Два регента в длинной, до полу, одежде, шесть мавров с хвостами и рожками, осел со слона величиной и сам он, обнаженный, с тазом в руке. Это был сон. Ступни – лопаты с бахромой, колени – вздутия ствола. За ним едет секретарша высшего начальства верхом на смычке. Два чемодана, двадцать чемоданов, тридцать. Нелегко путешествовать, когда ты не частное лицо, а представитель театральной труппы. Он прыгнул с трамплина в пересохший пруд и не попал. Этих, которые наверху, не видать, а все же, прежде чем оторваться от трамплина, он воплощал их на плантации. Как-никак он, Джон Пайл, был одной десятимиллионной этих, «верхних», тридцать шесть лет, три месяца, двадцать три дня. Недурная тактика – одно противопоставлять другому. Народ ее очень любит за простоту, Черному противопоставишь белое, грязному – чистое, гнусному – прекрасное. Вот, например, начнем таким манером: «Ваши дома – четыре метра в длину, у них одни сады метров по четыреста.
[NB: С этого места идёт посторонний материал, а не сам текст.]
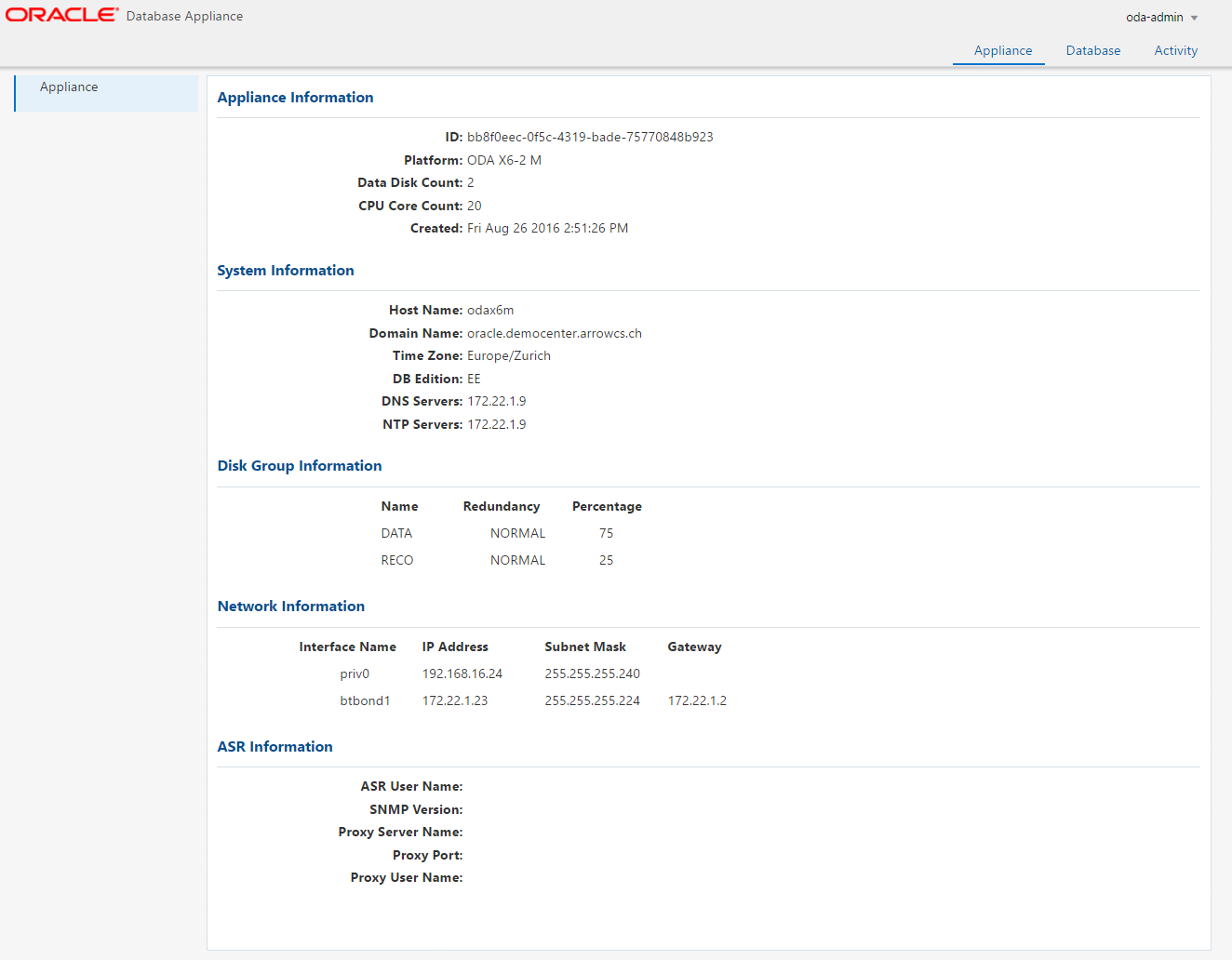Open the oda-admin user dropdown
1232x960 pixels.
[1161, 18]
У вас нет ничего, у них всего много. У вас женщины ходят в грубом белье, у них – в шелковом, тонком, как бабочкино крыло. Не вы одни – шелковичные черви и те на них работают! SOS! Пришлите поскорей десять броненосцев, шесть линкоров, девять торпед, чтобы сокрушить возмутительную мысль о шелковичных червях! Да, пойти за судьей, статуя Колумба скажет, кто Галу убил. На что Колумб Америку открывал, если такого не знает? Ее убил человек, у которого одна рука и один рукав. Нож он держал рукавом. А Гала рухнула наземь мешком черного песка…»
…Он долго лежал, проснувшись, и не знал, где он. Свет лился из окна, но комнаты он не узнавал. Вот постель, вот пледы, рядом – столик, а где это все – неизвестно. Только не в его сне, а в каком-то доме, в здании каком-то. Судя по мебели, в гостинице. На вешалке – его шляпа. Он решился позвонить, пришел слуга. Это был отель «Метрополия».
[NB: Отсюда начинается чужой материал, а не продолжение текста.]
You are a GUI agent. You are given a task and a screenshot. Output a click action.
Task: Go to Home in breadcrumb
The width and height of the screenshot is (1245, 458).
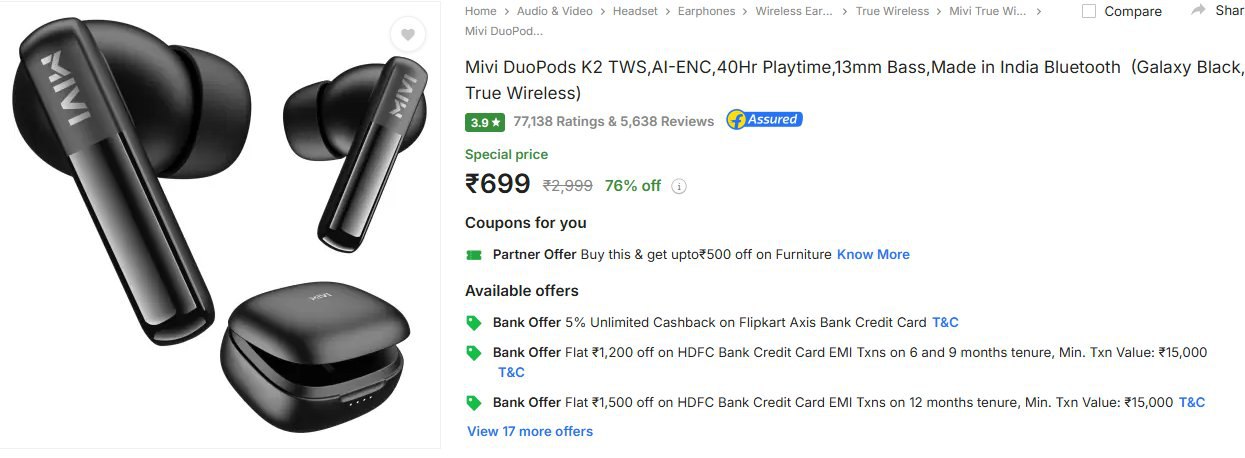coord(480,11)
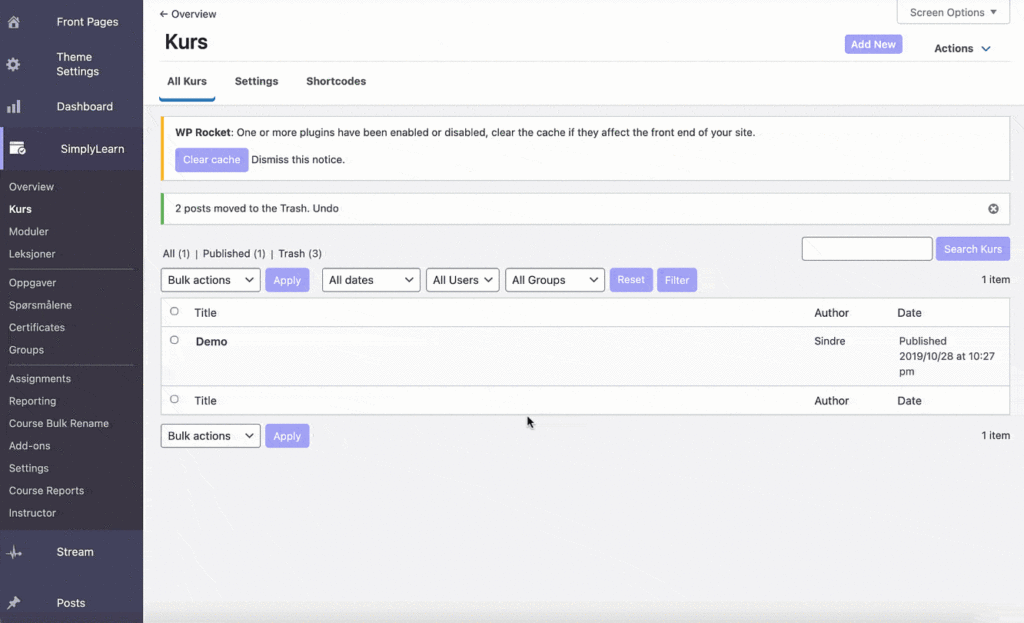Click the Dashboard bar chart icon
1024x623 pixels.
coord(14,107)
– «Метрополь»? – спросил он для верности.
– Нет, сеньор, – отвечал слуга, – «Метрополия». Тут было вроде получше, чем в той, первой. Надо бы послать за вещами. Надо заплатить. Пошлите кого-нибудь. Так сказал он слуге и, оставшись в одиночестве, пробормотал: «Судьба занесла меня сюда, тут и останусь, жаль, портфеля нет, забыл, видно, в клубе».
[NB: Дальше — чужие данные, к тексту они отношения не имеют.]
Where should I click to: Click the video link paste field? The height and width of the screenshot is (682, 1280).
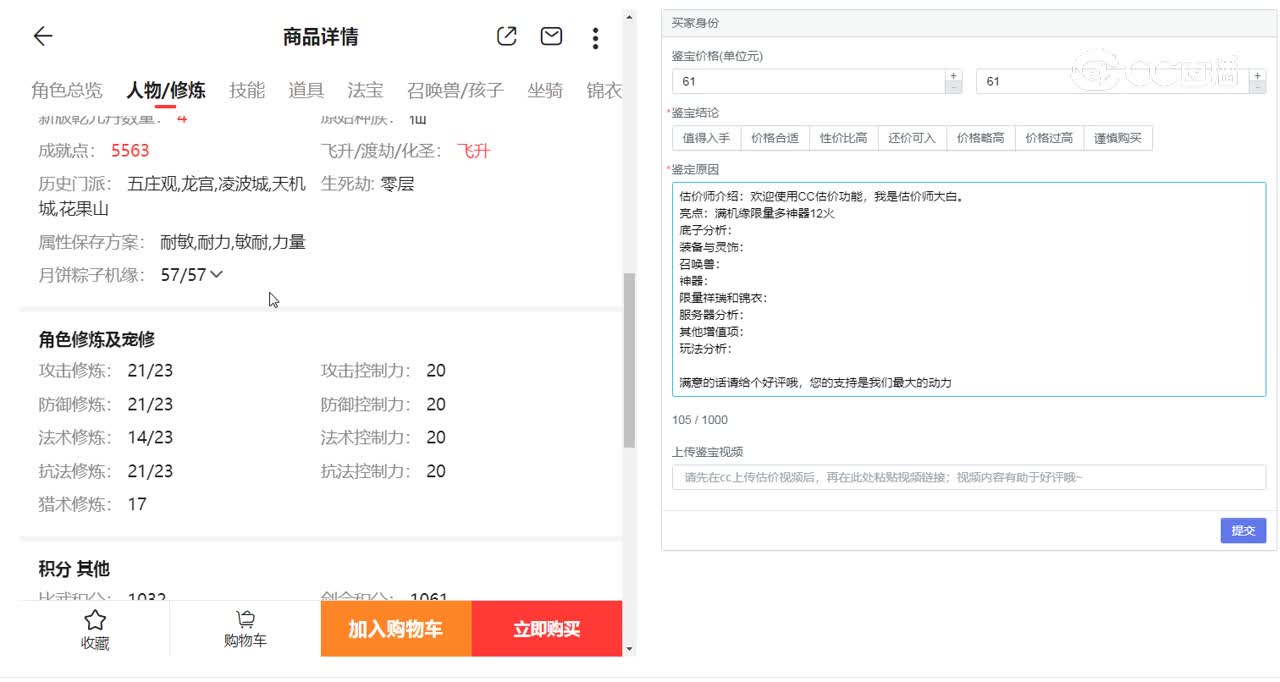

Слуга сообщил, что его, Пайла, привезли под утро, часа в три, какие-то Люди, говорившие по-английски, и заплатили за ночь. Пайл натянул плед на голову и заснул.
Обо всем этом он рассказывал днем своему другу Тортону. И Тортон, и жена его очень обижались, что он не поехал прямо к ним. У них ведь всегда есть место для друзей, а накормить всего легче: только плесни воды в бульон. Пайл неуверенно извинился и наконец решил сказать все прямо:
– Я не хотел к вам ехать. Вы люди добрые, но взглядом вы все равно спросили бы меня про Лиленд, а мне тяжело о ней говорить, даже и взглядом. Она от меня ушла, и теперь я до самой смерти буду один.
Потом он ушел в свою «Метрополию», уговорить его не удалось. Тортоны проводили его до ворот сада и шли обратно, как с похорон.
Наконец Тортон сказал:
– Просто не верится!.. Лиленд влюбилась в этого чудака и ветрогона. Такая уравновешенная, такая красивая женщина – и вот голову потеряла…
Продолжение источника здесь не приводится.